**INSTRUCTION**: Quote the material exactly, from the line containing "Open the 丹佛掘金 team link" up to and including the line containing "point(396,8)".

(Source records)
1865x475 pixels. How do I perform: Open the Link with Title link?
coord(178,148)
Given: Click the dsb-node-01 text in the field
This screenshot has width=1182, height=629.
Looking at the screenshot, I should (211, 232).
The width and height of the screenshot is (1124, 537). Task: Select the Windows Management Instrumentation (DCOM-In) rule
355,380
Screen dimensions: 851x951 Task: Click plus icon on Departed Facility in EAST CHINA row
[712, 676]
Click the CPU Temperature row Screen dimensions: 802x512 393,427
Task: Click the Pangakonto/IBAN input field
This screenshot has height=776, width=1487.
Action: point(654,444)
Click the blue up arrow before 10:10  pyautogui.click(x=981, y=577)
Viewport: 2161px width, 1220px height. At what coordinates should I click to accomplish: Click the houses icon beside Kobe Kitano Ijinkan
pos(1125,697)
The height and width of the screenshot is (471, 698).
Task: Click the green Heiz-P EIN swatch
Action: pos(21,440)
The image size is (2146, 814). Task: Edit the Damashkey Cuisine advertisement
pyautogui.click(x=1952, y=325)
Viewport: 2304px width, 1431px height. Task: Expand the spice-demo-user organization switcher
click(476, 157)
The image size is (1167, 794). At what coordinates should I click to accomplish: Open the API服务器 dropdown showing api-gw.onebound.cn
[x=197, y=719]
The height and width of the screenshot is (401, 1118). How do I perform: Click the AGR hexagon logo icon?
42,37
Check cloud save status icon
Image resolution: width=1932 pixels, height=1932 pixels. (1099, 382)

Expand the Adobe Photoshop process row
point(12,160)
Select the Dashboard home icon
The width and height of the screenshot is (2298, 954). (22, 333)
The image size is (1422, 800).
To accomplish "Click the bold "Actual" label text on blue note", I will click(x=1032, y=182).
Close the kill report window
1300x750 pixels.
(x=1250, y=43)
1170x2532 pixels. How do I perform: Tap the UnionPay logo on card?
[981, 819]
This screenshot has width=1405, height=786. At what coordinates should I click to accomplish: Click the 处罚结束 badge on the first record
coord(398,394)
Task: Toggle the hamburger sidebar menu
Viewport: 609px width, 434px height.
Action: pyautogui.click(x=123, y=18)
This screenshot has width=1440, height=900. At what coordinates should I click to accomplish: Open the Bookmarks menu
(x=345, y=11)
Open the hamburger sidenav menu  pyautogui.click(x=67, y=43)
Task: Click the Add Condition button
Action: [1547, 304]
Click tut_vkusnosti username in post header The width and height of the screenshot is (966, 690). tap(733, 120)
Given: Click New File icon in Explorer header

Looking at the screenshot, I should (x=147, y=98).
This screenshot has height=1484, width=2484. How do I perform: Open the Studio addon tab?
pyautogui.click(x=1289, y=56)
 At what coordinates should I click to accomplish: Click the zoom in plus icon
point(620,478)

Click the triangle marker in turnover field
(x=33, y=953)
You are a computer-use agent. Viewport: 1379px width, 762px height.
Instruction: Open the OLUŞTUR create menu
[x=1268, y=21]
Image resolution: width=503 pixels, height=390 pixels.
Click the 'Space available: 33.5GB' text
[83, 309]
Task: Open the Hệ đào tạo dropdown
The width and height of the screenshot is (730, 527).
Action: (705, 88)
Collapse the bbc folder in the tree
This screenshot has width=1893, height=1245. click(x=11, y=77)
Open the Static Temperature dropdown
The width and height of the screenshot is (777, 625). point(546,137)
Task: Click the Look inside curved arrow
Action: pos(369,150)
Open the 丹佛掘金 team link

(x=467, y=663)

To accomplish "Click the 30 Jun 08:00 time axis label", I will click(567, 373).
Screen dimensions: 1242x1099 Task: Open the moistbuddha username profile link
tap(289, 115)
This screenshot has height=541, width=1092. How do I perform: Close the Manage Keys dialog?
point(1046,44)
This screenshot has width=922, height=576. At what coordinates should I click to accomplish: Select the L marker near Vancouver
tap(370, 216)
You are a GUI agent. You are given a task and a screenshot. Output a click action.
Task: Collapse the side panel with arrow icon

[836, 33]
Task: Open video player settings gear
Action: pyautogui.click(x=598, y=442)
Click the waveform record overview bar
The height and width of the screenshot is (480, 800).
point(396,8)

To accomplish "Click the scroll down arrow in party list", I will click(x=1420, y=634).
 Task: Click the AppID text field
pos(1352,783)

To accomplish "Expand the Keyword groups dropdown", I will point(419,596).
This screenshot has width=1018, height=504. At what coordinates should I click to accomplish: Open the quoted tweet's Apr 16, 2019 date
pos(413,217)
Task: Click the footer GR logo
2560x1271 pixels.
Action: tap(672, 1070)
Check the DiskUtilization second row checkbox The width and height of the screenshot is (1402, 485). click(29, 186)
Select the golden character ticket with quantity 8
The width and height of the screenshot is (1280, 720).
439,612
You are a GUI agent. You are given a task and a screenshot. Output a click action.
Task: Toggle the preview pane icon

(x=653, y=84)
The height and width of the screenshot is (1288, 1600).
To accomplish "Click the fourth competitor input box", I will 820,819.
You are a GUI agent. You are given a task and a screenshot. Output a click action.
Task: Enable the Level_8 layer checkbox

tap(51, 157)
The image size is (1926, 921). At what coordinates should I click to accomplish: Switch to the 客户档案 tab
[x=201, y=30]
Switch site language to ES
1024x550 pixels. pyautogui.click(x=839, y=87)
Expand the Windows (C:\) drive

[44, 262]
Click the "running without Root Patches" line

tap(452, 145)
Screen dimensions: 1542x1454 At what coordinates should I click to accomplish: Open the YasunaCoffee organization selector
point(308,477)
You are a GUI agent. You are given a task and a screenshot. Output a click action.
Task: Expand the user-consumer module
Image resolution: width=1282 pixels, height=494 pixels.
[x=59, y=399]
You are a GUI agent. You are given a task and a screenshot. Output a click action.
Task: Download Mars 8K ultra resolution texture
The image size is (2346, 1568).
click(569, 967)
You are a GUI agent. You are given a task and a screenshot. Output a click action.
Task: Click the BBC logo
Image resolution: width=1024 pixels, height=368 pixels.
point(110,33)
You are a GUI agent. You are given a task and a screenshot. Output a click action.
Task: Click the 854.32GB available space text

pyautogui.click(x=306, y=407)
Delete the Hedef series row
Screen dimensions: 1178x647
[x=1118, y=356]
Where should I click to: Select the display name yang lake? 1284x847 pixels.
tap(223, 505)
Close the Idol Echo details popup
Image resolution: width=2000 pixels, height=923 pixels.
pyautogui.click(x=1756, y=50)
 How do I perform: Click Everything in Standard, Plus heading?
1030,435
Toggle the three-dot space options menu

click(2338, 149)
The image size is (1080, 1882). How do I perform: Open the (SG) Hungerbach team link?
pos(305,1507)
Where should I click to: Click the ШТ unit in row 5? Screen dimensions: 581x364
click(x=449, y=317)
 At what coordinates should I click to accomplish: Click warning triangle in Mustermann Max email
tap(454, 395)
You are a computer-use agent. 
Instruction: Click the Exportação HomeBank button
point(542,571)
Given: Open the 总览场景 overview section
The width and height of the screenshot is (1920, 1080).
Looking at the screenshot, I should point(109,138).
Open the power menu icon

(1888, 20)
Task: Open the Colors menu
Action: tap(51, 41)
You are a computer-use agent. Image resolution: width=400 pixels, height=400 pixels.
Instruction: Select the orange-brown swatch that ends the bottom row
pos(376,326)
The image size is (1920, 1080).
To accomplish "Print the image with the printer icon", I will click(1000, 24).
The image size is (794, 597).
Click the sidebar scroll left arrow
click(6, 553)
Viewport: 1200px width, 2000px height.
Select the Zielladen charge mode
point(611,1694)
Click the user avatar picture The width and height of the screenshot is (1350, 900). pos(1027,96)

**RESULT OF THE TASK**:
Open the 丹佛掘金 team link

(x=467, y=663)

To accomplish "Click the 30 Jun 08:00 time axis label", I will click(567, 373).
Screen dimensions: 1242x1099 Task: Open the moistbuddha username profile link
tap(289, 115)
This screenshot has height=541, width=1092. How do I perform: Close the Manage Keys dialog?
point(1046,44)
This screenshot has width=922, height=576. At what coordinates should I click to accomplish: Select the L marker near Vancouver
tap(370, 216)
You are a GUI agent. You are given a task and a screenshot. Output a click action.
Task: Collapse the side panel with arrow icon

[836, 33]
Task: Open video player settings gear
Action: pyautogui.click(x=598, y=442)
Click the waveform record overview bar
The height and width of the screenshot is (480, 800).
point(396,8)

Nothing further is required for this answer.